Nigeria has offered to sell a major power station to the Chinese engineering firm that has upgraded the plant, the privatisation agency said, as it aims to end power shortages that are the biggest brake on economic growth.

Africa’s most populous nation is privatising the bulk of its power sector to help increase electricity output

Africa’s most populous nation is privatising the bulk of its power sector to help increase electricity output by 10 times by 2020, although President Good-luck Jonathan’s plan laid out three years ago is running behind schedule.

State-owned China Machinery Engineering Corporation (CMEC) completed the second phase of the Omotosho power plant in southwest Nigeria last month, taking total output from 375 megawatts (MW) to 500 MW.

This represents more than 10 per cent of the West African country’s total capacity.

Nigeria wants to sell the plant to CMEC for $217.5 million (€170 million), although $104 million (€81 million) would be offset against debts the Government owes CMEC and a further $30 million (€23 million) would be kept for further work to be done by the Chinese firm, the Bureau of Public Enterprises said in a statement yesterday.

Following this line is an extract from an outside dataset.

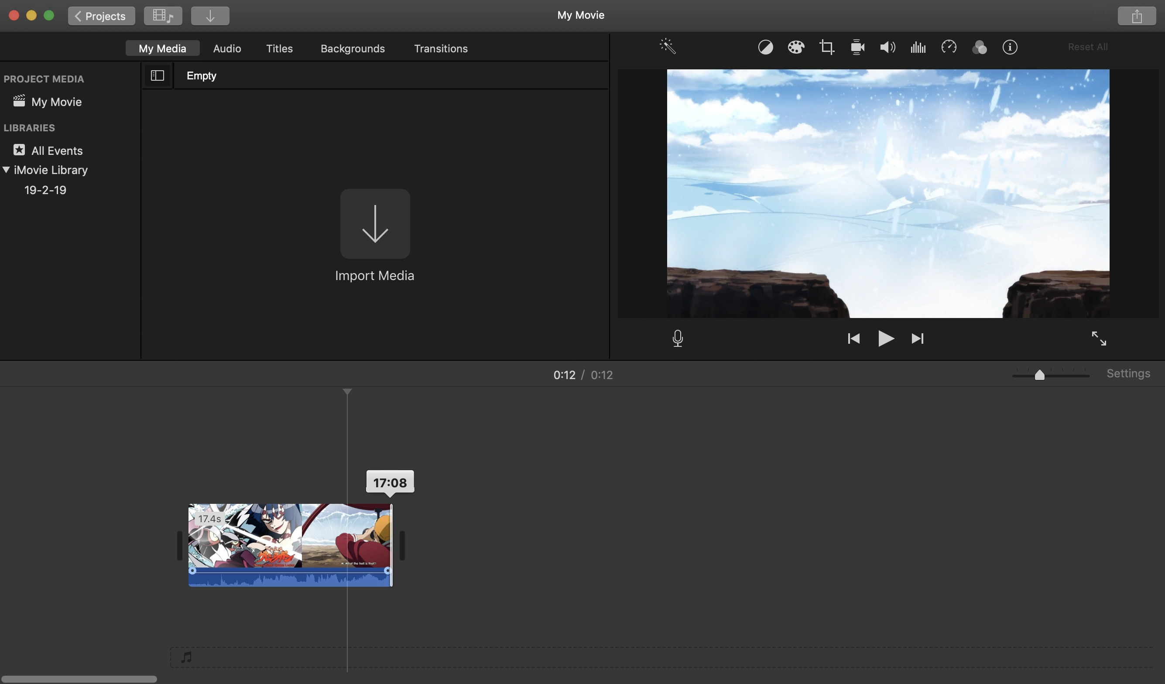Open the color balance adjustment
This screenshot has width=1165, height=684.
point(765,47)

China has made a number of loans in recent years to Nigeria to fund projects including a railway, aviation works, roads and power plants such as Omotosho, cementing its relationship with the energy-rich African country and also subsidising its construc-tion industry.

Nigeria is now offering to sell the plant partly to pay back the loan. Industry experts also say power assets will be better managed and produce more electricity in company hands.

The Nigerian Government is breaking up the dysfunctional state electricity provider into 15 firms handling generation or distribution in different parts of the country.

All of the preferred bidders for the firms that Nigeria is privatising met a deadline last week to pay a quarter of their bids, a landmark step in the energy updating process .

Although Nigeria holds the world’s ninth largest gas reserves, its total power out-put is around 4,000 megawatts.

South Africa, by comparison, produces about 10 times the power for a population equal to about a third of Nigeria’s.